Reviewing Nature's Reviews, Part II
They Told us We Should Not Try to Replicate Moss-Racusin et al (2012)
Summary Up Front
In this essay, I highlight how three of the reviews (from Nature, in 2019, which rejected it) of our proposal to replicate a famous study all argued that we should not do so, a profoundly antiscientific attitude towards … science.
Background, in Brief
Our reversal of the famous and massively influential Moss-Racusin et al. (2012) study (hence “M-R”) finding biases in academic science hiring favoring men is now in press. My first essay on this includes a link to M-R and to both our full report and supplementary materials. Using methods nearly identical to those they used in that study of 127 faculty, we conducted 3 studies, with over 1100 faculty, and found biases against men, not women.
In my prior essay, I pointed out that we initially submitted the proposal for a registered replication report to Nature, which rejected it on, as per one reviewer, the manifestly false grounds that the study could not be replicated. That essay explained why such grounds are ridiculous, described the steps we took to empirically test the reviewers’ analysis, and described the results resoundingly disconfirming the reviewers’ analysis.

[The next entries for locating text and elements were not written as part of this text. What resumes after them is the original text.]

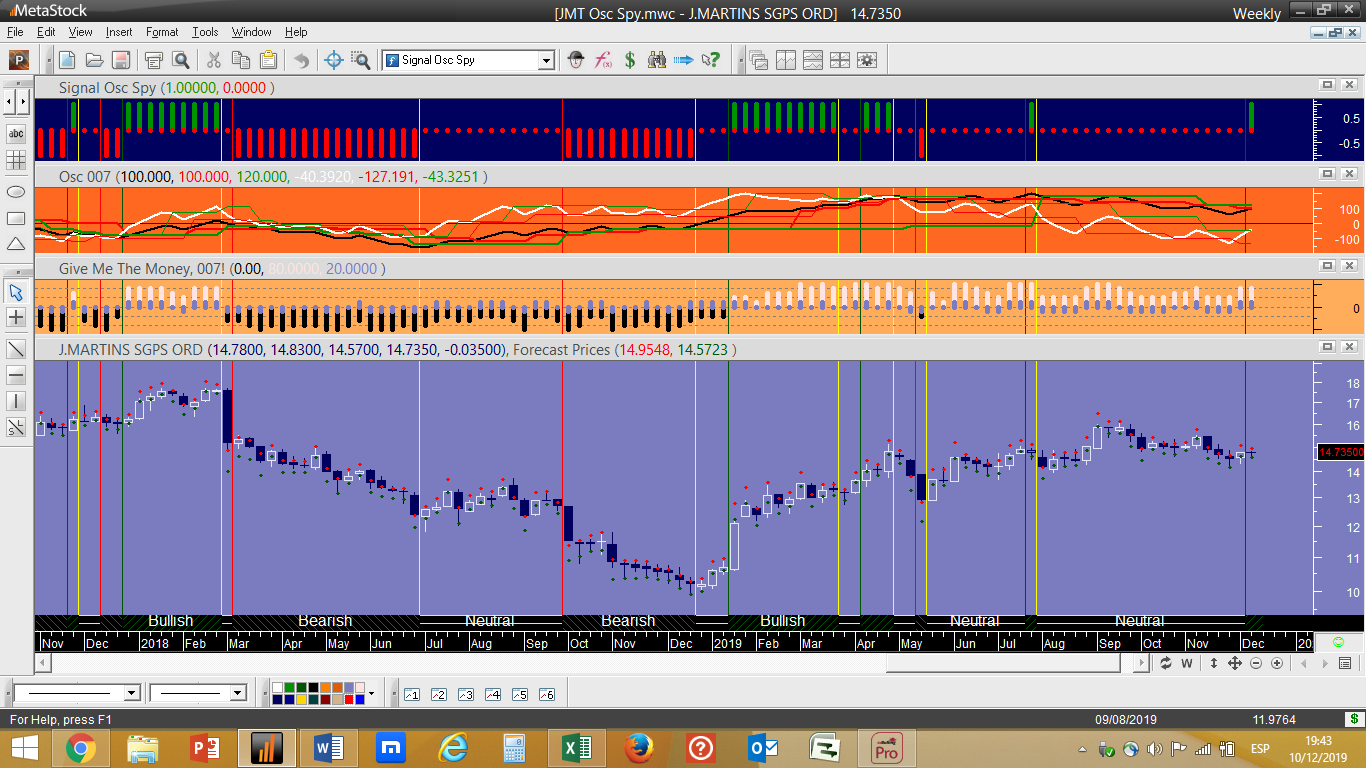The width and height of the screenshot is (1366, 768).
Task: Open the indicator function (fx) icon
Action: pos(603,60)
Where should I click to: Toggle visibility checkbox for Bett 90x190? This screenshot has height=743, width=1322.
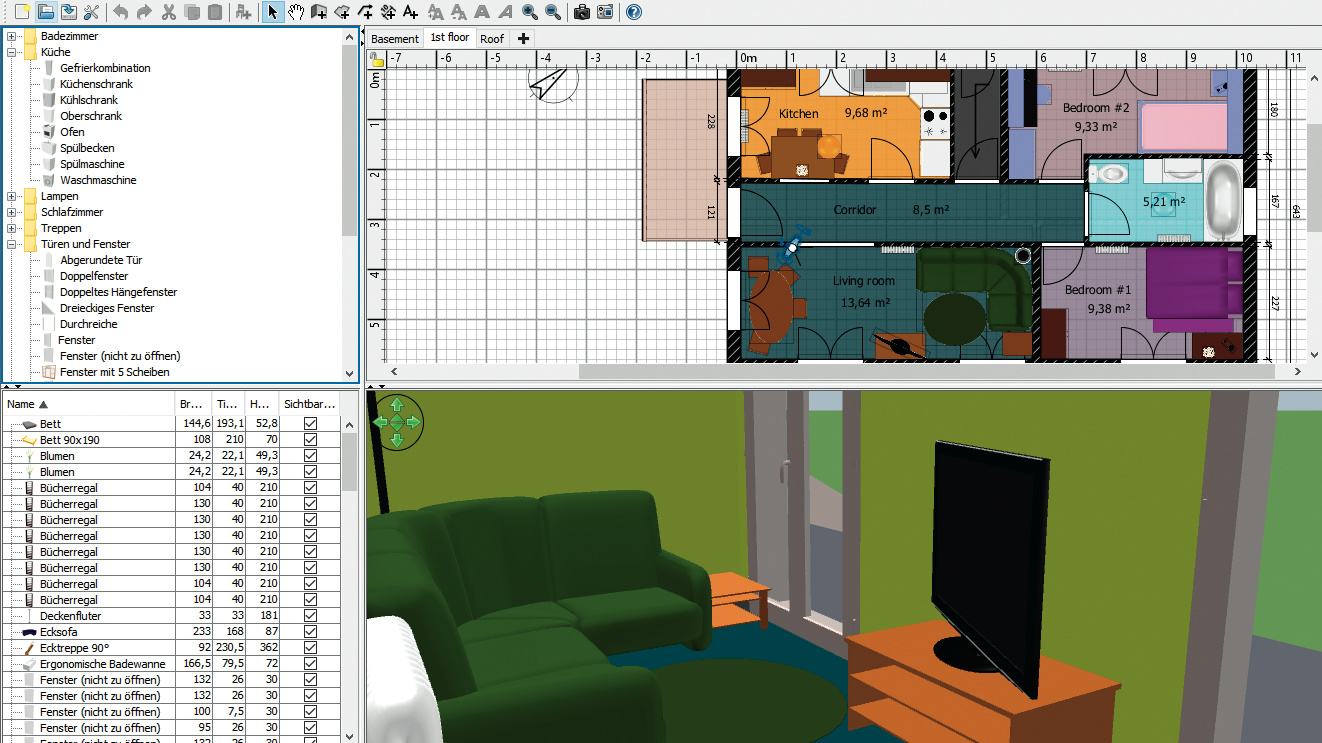click(310, 440)
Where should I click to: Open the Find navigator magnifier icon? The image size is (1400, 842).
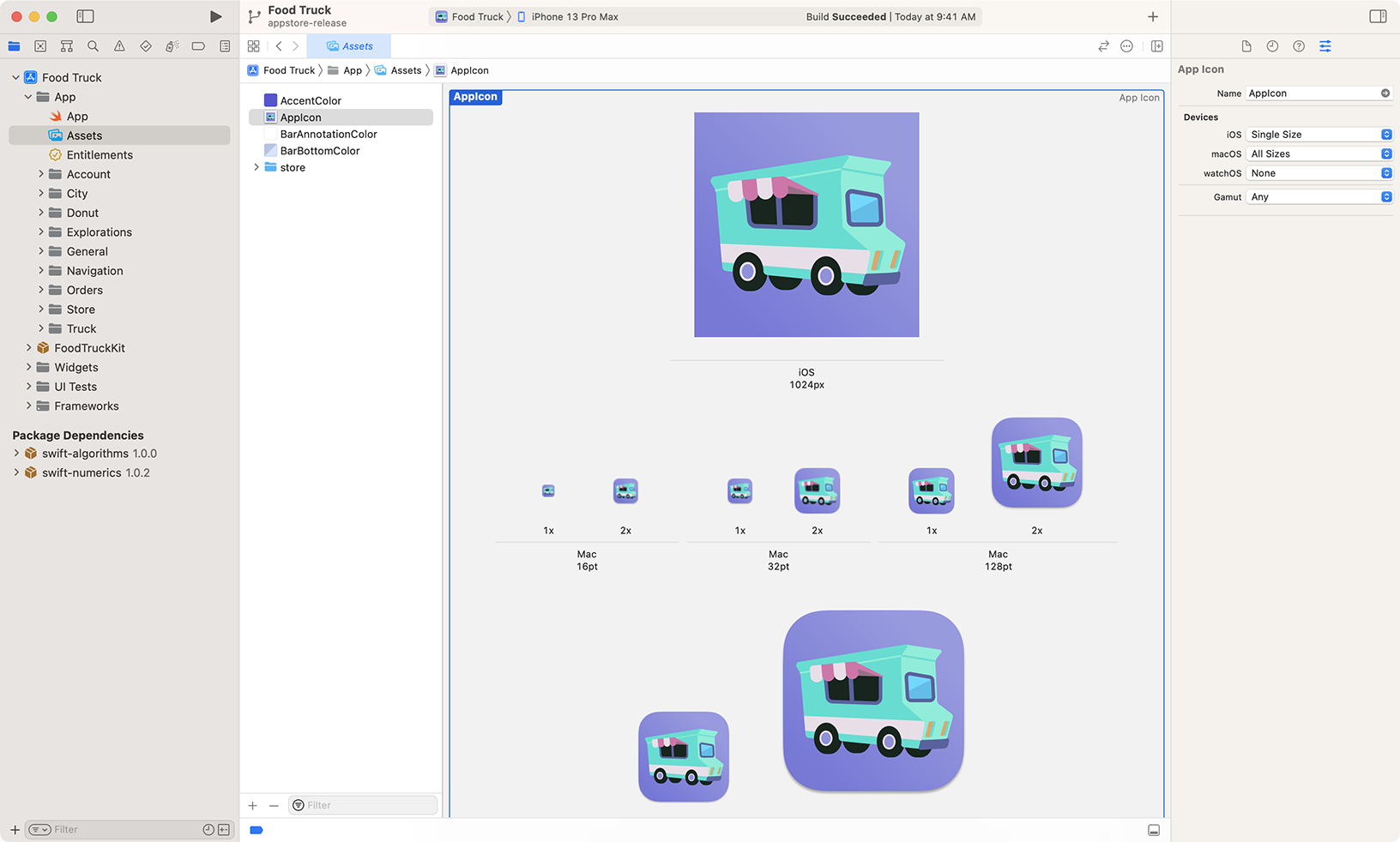click(x=93, y=46)

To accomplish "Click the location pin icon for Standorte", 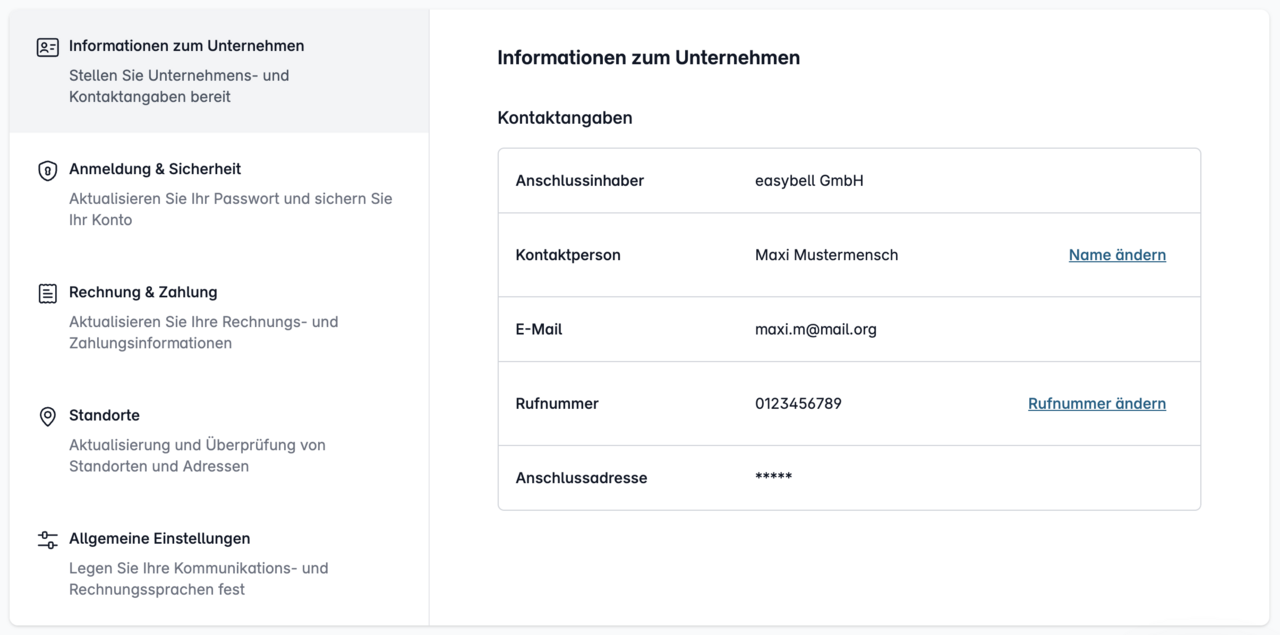I will (47, 417).
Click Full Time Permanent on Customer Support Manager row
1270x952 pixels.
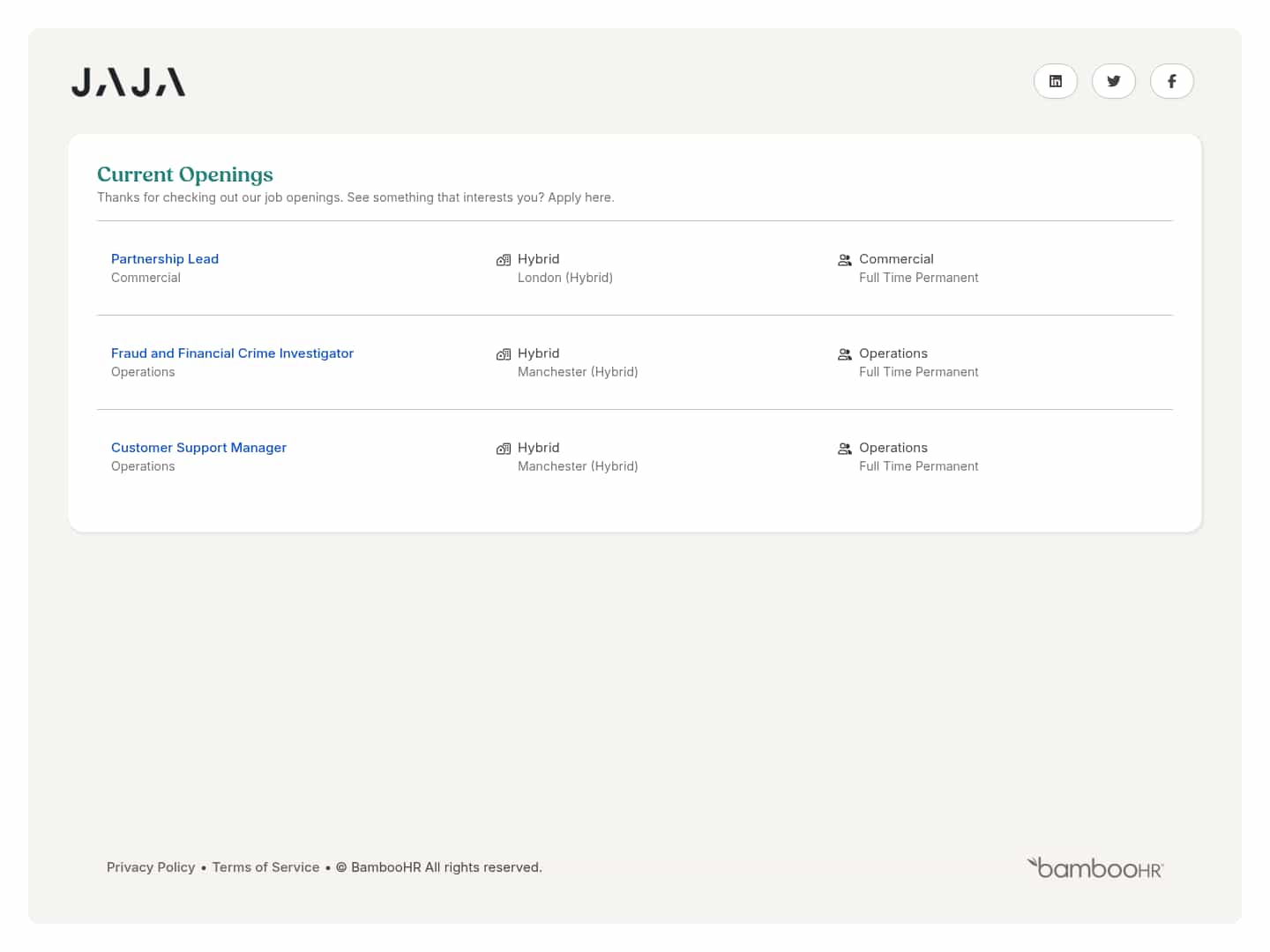pos(919,465)
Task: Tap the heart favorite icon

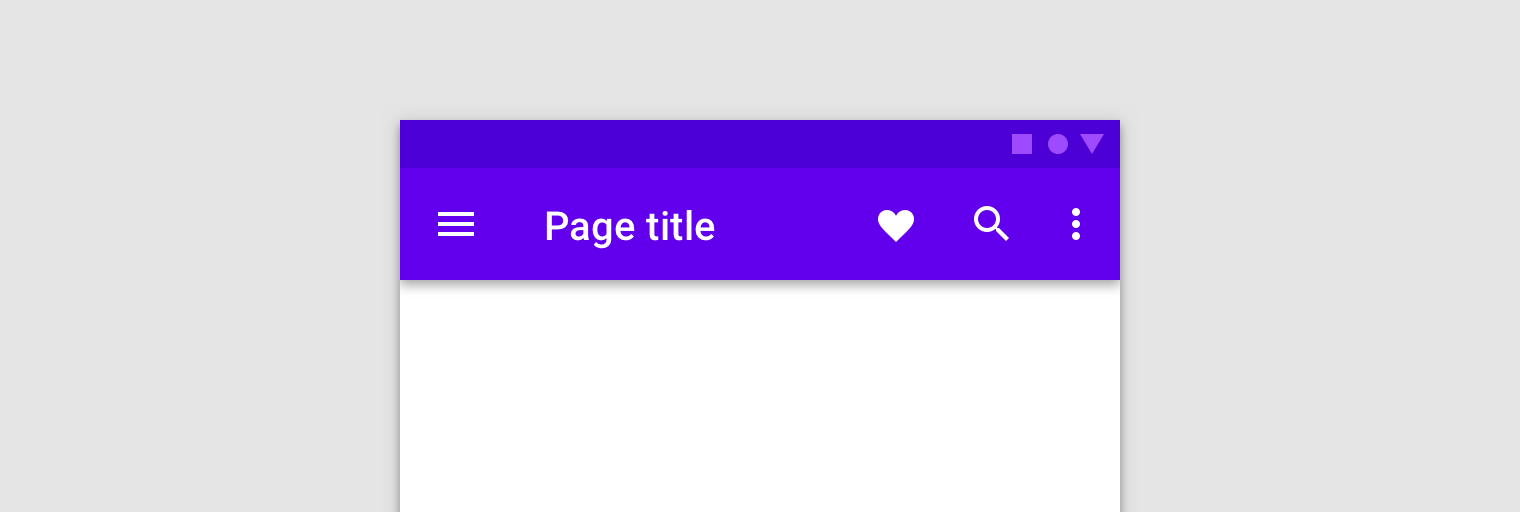Action: (896, 225)
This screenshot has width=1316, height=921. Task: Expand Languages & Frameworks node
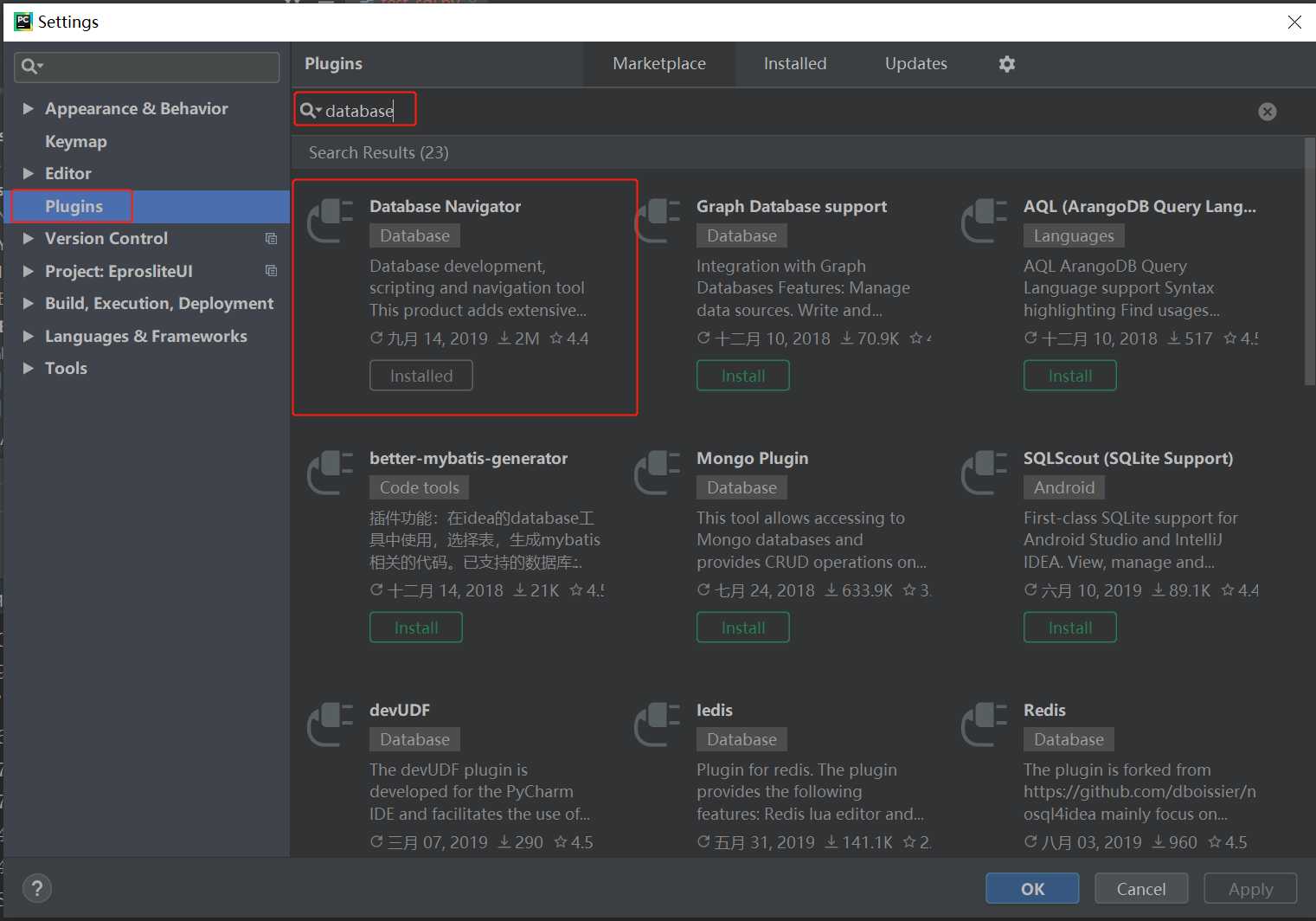(x=28, y=336)
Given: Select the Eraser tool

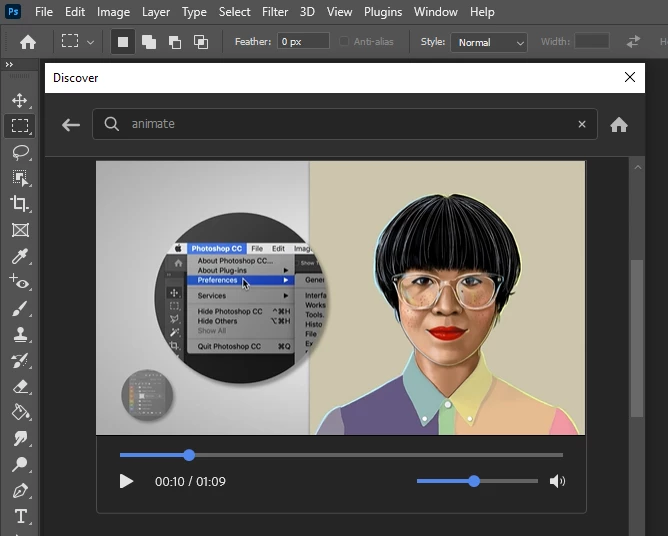Looking at the screenshot, I should (20, 387).
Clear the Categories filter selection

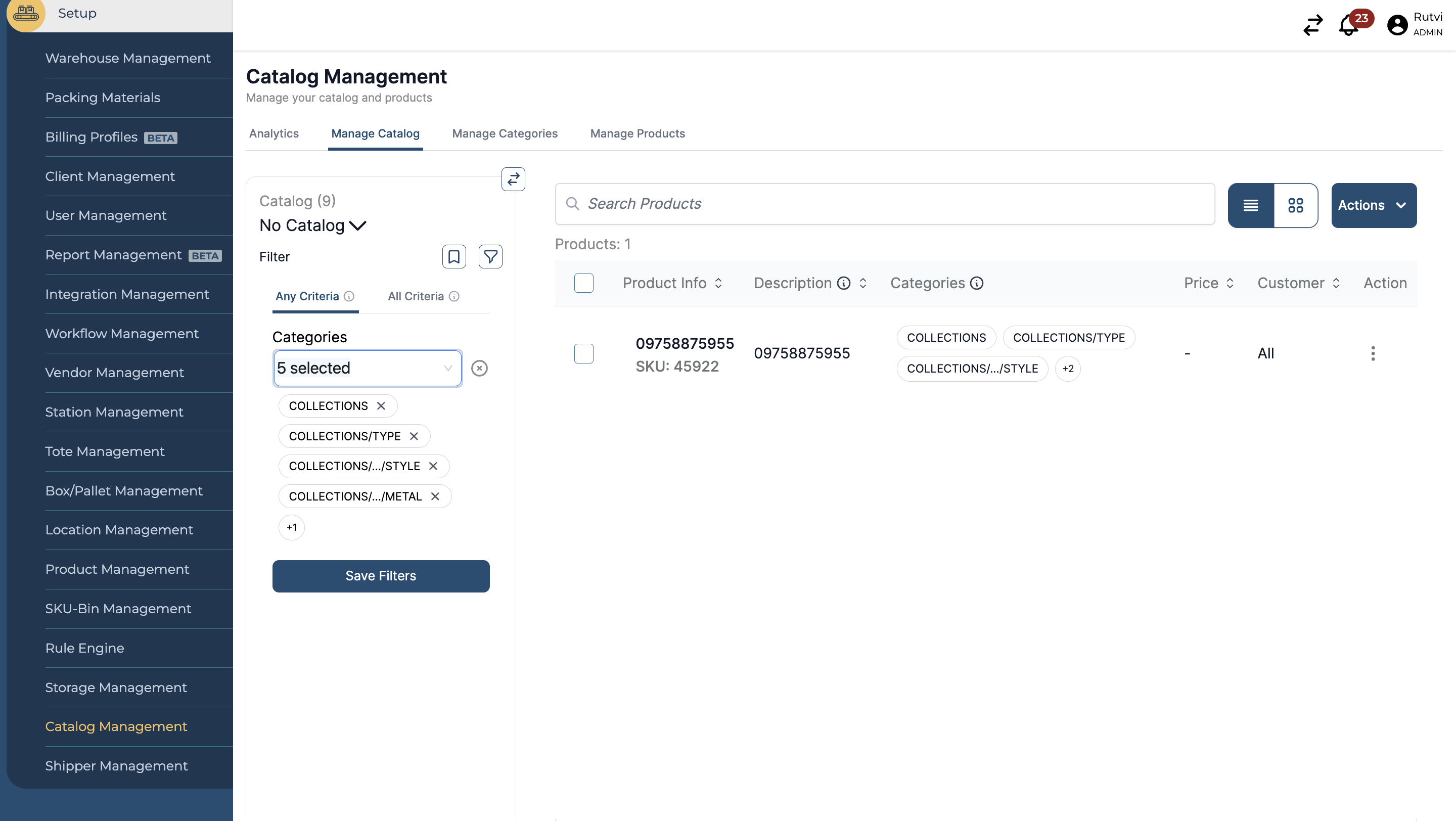pos(479,369)
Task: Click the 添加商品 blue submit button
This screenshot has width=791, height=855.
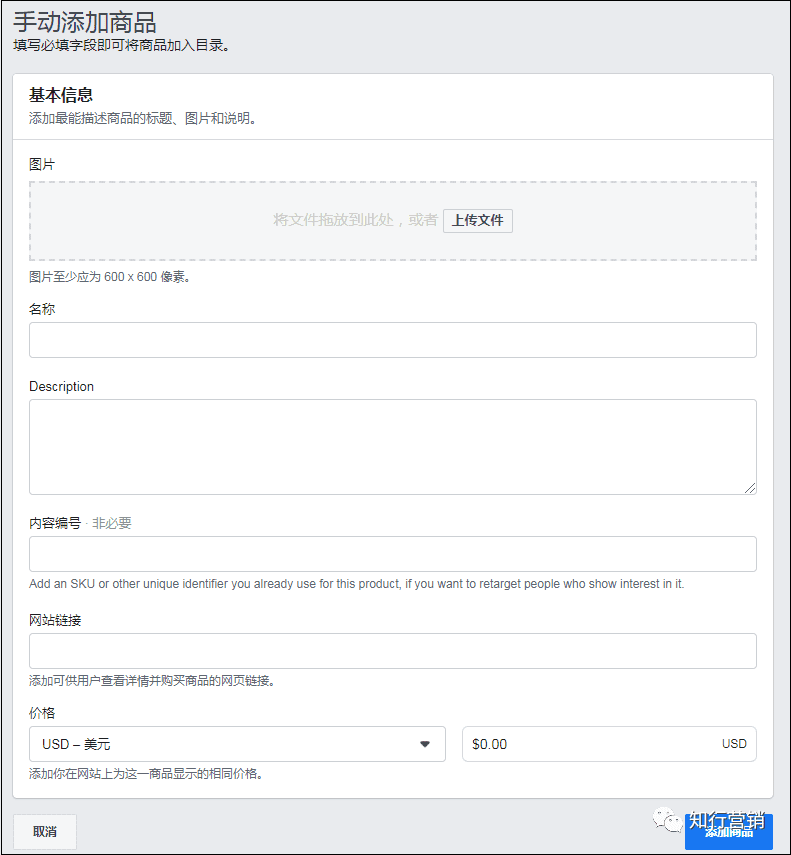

In this essay, I review the other reviewers’ criticisms, which were not that the study could not be replicated, but that it should not be replicated.
You Should Not Replicate Moss-Racusin et al. (2012)
Reviewer 2:
In my view, the Moss-Racusin et al. paper was significant because of its valuable contribution and also because it appeared in PNAS, was edited by Shirley Tilghman, and undertaken by an interdisciplinary team of social and natural scientists. The proposed replication of this study would also need to replicate these features… [emphasis added by me for this post, Lee].
Replicate the editor?
Replicate the interdisciplinary team? The study was straight up social psychology, there was no chemistry, biology, physics, paleontology, geology in it at all. It was virtually guaranteed to be better than the original, which it was, by virtue of including two social psychologists (Lewis and me) active in the psychological science reform movement dedicated to improving on the bad old days that produced the Replication Crisis. And just in case you missed it in the original post, this table compares the methodological quality and rigor of M-R versus our replications:
Regardless, the entire point of replication is to determine whether a published report of some result or phenomenon is credible. Do different researchers using the same methods get the same results? Replicating the disciplinary background of the original team is not merely irrelevant, its ridiculous.
Reviewer 2 continued:
1. The first design flaw is extremely serious. Gender bias is measured by reaction to the names “John” and “Jennifer.” These names are ethnically specific. Gender cannot be measured apart from intersecting social features. If this paper retains this aspect of the design, the best claim it can make is that STEM faculty are biased against white female applicants.
I am not going to bother to address this on the merits, because they are irrelevant. The entire point of replication is to test whether different researchers get the same results using the same methods. A study testing the same hypothesis using different methods (e.g., varying race/ethnicity of names) might be interesting, but, then, it would not be a close replication. Translation: M-R should not be replicated.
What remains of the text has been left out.